Gubernur Provinsi Sumatera Selatan, H. Herman Deru mengatakan hal itu, saat memimpin rapat koordinasi penyaluran kredit usaha rakyat, Selasa (14/7).
Menurut Herman Deru, baru sekitar 30 persen kuota kredit usaha rakyat (kur) di Provinsi Sumatera Selatan yang telah digelontorkan oleh lembaga keuangan.
“Kita tahu kan, dari 4 triliun kuota KUR Sumatera Selatan ini, baru 1,3 lho yang gelontor,” ujar Herman Deru, dalam video yang diunggah akun instagram @humasprovsumsel.
Mengapa hal itu bisa terjadi?
Herman Deru melihat, permasalahan tersebut disebabkan oleh kondisi pelaku usaha yang tidak memenuhi persyaratan dari lembaga keuangan.
“Nah, saya temukan juga problemnya. Problemnya di mana? Problemnya, karena si sasaran gak bankable,” ungkap mantan Bupati Ogan Komering Ulu (OKU) Timur 2 periode tersebut.
Menurut Herman Deru, dalam beberapa kasus, yang menjadi masalah bukan disebabkan oleh kondisi keuangan pelaku usaha tersebut.
Namun, data diri pelaku usaha tadi digunakan sebagai penjamin oleh anggota keluarga terdekat, yang pembayaran kreditnya mengalami masalah.
Akibatnya, data pelaku usaha tersebut bermasalah di Sistem Layanan Informasi Keuangan (SLIK) OJK.
“Gimana dia mau bankable?
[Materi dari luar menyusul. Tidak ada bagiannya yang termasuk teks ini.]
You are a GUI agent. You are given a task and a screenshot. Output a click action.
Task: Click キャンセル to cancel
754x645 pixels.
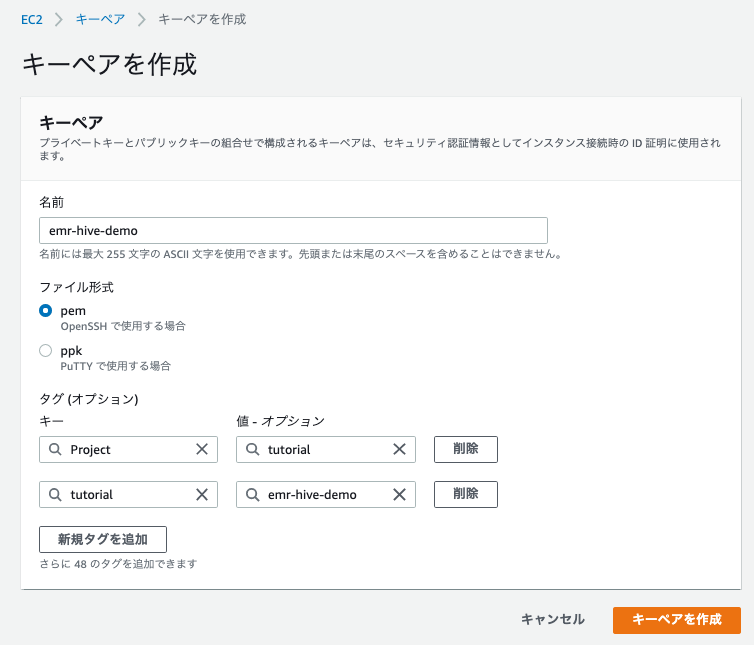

Kadang-kadang, mau utang 50 juta tanpa agunan, performance ok, usaha ok, tapi ktpnya pernah dipinjam sama anaknya, misalnya ngambil motor, macet di leasing 2 – 3 bulan. Ojk list. Gak bankable dia. Gak bisa,” ujar pria yang dilantik sebagai Gubernur Provinsi Sumatera Selatan pada tahun 2018 tersebut.